Crosstalk between endothelial cells and dermal papilla entails hair regeneration and angiogenesis during aging

Abstract

Introduction: Tissues maintain their function through interaction with microenvironment. During aging, both hair follicles and blood vessels (BV) in skin undergo degenerative changes. However, it is elusive whether the changes are due to intrinsic aging changes in hair follicles or blood vessels respectively, or their interactions.
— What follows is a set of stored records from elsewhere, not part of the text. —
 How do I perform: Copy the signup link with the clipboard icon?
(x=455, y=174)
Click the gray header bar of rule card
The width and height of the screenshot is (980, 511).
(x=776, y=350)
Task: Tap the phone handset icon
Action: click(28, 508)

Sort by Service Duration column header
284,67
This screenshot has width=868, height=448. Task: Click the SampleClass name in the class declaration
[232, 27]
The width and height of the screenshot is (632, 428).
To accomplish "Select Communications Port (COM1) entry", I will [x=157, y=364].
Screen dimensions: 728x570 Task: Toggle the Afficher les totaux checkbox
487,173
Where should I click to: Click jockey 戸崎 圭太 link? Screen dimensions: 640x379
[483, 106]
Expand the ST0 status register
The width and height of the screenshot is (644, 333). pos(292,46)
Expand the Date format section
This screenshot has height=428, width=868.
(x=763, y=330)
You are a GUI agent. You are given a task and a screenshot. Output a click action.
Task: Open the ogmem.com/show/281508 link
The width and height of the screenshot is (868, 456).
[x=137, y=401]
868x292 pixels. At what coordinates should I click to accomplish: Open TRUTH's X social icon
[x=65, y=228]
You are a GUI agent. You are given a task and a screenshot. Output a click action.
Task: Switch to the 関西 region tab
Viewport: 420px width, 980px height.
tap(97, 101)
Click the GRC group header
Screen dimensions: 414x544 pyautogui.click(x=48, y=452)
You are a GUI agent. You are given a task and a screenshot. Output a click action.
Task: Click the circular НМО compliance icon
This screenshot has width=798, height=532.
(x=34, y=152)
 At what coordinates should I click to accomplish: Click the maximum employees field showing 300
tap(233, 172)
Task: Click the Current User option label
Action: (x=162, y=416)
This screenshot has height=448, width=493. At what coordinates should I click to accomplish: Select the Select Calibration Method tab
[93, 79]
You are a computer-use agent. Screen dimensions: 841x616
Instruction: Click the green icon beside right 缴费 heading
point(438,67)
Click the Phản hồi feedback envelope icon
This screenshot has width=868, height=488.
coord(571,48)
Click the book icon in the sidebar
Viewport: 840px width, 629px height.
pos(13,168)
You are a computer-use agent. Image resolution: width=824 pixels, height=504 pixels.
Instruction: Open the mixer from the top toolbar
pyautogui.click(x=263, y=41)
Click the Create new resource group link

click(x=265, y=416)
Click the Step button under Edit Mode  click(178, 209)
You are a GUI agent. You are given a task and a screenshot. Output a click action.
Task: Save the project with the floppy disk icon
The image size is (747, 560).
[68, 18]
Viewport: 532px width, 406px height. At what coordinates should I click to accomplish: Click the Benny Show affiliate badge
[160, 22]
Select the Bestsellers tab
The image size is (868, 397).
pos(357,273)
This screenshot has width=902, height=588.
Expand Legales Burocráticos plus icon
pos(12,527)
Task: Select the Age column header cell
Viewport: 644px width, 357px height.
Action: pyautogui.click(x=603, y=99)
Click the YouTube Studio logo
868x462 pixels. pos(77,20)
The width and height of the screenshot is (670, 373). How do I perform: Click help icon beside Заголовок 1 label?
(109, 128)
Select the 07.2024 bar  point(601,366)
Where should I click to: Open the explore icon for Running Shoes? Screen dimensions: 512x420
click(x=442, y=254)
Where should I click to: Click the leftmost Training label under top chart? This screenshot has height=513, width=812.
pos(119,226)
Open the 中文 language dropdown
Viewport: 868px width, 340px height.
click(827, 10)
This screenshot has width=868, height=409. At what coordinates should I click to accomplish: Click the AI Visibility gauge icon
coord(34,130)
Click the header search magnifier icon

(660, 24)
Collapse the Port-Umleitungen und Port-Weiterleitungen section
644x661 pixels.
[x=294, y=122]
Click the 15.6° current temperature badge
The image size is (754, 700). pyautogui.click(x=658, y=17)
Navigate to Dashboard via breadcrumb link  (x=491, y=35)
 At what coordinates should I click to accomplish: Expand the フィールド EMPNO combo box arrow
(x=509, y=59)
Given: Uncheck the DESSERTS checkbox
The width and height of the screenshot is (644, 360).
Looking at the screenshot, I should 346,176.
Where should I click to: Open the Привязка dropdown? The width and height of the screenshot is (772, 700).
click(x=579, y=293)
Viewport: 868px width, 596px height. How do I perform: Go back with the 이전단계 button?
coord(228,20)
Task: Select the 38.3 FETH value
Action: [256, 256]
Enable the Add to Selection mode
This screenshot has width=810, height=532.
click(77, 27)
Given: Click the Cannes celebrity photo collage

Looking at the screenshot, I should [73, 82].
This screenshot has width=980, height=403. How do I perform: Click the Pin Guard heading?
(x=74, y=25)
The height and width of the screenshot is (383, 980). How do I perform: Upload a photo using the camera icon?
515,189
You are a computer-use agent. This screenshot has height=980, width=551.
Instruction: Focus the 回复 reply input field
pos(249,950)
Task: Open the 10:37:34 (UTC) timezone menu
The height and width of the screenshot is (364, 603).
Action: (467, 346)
Objective: To explore how hair follicles and blood vessels interact to regulate angiogenesis and hair regeneration during aging.

Methods: Single-cell RNA-sequencing (scRNA-seq) analyses were used to identify the declined ability of dermal papilla (DP) and endothelial cells (ECs) during aging. CellChat and CellCall were performed to investigate interaction between DP and ECs. Single-cell metabolism (scMetabolism) analysis and iPATH were applied to analyze downstream metabolites in DP and ECs. Hair-plucking model and mouse cell organoid model were used for functional studies.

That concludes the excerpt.